> [EXTRAIT DU DOCUMENT]:
..............................

God save... le Roi ?

Il est l'un des hymnes anglais les plus célèbres. Chanté à toutes les cérémonies royales, pendant les matchs de football, ou encore à chaque commémoration nationale. Hymne de toute une nation, entièrement dédié à la figure de son souverain, quelle est la véritable histoire du God save the Queen (ou God save the King, en fonction du sexe du monarque) ? On vous dévoile les secrets de l'hymne national britannique !

Une légende flatteuse pour les Français

Louis XIV of France

Déjà la devise de la Couronne britannique est dans la langue de Molière (« Dieu et mon droit ») ; Mais l’hymne national du Royaume-Uni aurait des origines françaises… C’est en tout cas ce qui est affirmé dans un ouvrage publié en 1845, les Souvenirs de la marquise de Créquy (ouvrage douteux quant à l’identité réelle de son auteur), où il est narré qu’à l’apparition de Louis XIV à la tribune de la chapelle de l’école de Saint-Cyr, la chorale des élèves entonnait, « à l’unisson », « une sorte de motet, ou plutôt de cantique national et glorieux, dont les paroles étaient de madame de Brinon et la musique du fameux Lully ». Madame de Brinon ayant été la supérieure de cette institution vouée à l’éducation des jeunes filles nobles de pauvre souche.

Le texte du cantique, qui aurait été composé en 1686 à l’occasion de la guérison du Roi Soleil d’une fistule annale, se rapproche effectivement beaucoup du God save the King.

Grand Dieu, sauvez le Roi !
Grand Dieu, vengez le Roi,
Vive le Roi !
Qu’à jamais glorieux
Louis victorieux
Voye ses ennemis
Toujours soumis

Pour la musique, l’auteur renvoyait ses lecteurs outre-Manche, « attendu qu’un Allemand, nommé Handel, s’en est emparé pendant son voyage à Paris, qu’il en a fait un hommage au roi George de Hanovre moyennant finance, et que MM. les Anglais ont fini par l’adopter et le produire ouvertement comme un de leurs airs nationaux ». D’autres sources datent de 1714 le voyage de Haendel en France, en précisant qu’à son retour en Angleterre, le musicien aurait demandé au poète Henry Carey de lui traduire le couplet de madame de Brinon. La paternité de Lully au God save the King sera reprise par Hector Berlioz dans son ouvrage satirique Les Grotesques de la musique (1859).

Le problème avec cette théorie, c’est qu’elle ne colle pas avec la chronologie. D’abord, c’est qu’à Saint-Cyr, fondée en 1686, Lully ne figurait pas parmi les musiciens attitrés de l’école (c’étaient alors Jean-Baptiste Moreau et Pascal Collasse) ; ensuite, c’est que l’édit royal de Fontainebleau de 1685 interdisait désormais les chants liturgiques en français ; en outre, sous Louis XIV, c’est le Te Deum qui est chanté pour glorifier le souverain.

..............................

> [DONNÉES À ANALYSER]:
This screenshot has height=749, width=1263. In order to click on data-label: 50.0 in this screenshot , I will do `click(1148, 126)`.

..............................

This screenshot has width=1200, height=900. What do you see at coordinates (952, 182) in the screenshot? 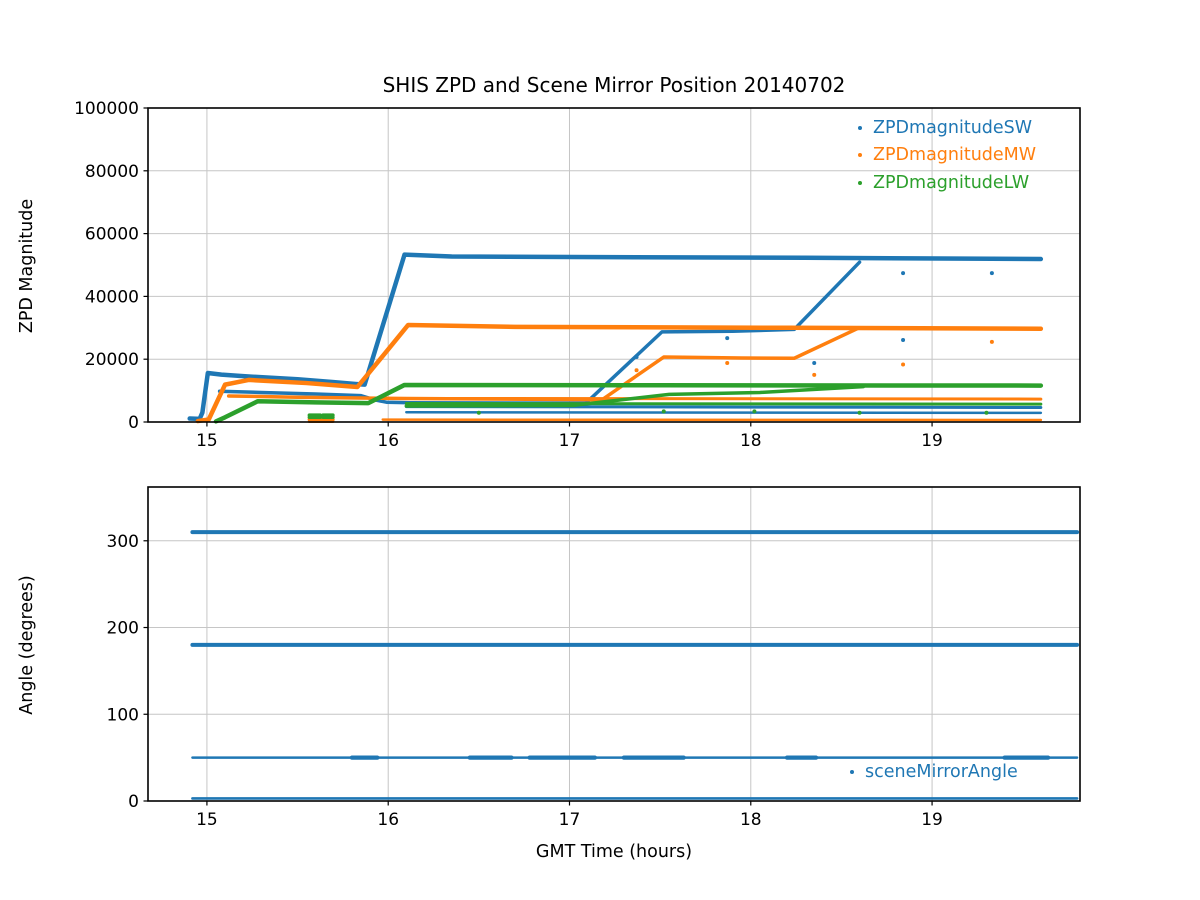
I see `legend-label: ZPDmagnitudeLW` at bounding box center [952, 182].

..............................

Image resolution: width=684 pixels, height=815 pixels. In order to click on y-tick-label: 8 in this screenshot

..............................

> [TÂCHES À RÉALISER]:
[1] D'après l'extrait sur l'hymne britannique, en quelle année a paru l'ouvrage intitulé Souvenirs de la marquise de Créquy ?
[2] Recopiez fidèlement le passage de l'extrait sur l'hymne britannique qui commence par « Grand Dieu, vengez » et se termine par « la musique (1859). ».

> [RÉPONSES DANS L'ORDRE]:
[1] En 1845.

[2]
Grand Dieu, vengez le Roi,
Vive le Roi !
Qu’à jamais glorieux
Louis victorieux
Voye ses ennemis
Toujours soumis

Pour la musique, l’auteur renvoyait ses lecteurs outre-Manche, « attendu qu’un Allemand, nommé Handel, s’en est emparé pendant son voyage à Paris, qu’il en a fait un hommage au roi George de Hanovre moyennant finance, et que MM. les Anglais ont fini par l’adopter et le produire ouvertement comme un de leurs airs nationaux ». D’autres sources datent de 1714 le voyage de Haendel en France, en précisant qu’à son retour en Angleterre, le musicien aurait demandé au poète Henry Carey de lui traduire le couplet de madame de Brinon. La paternité de Lully au God save the King sera reprise par Hector Berlioz dans son ouvrage satirique Les Grotesques de la musique (1859).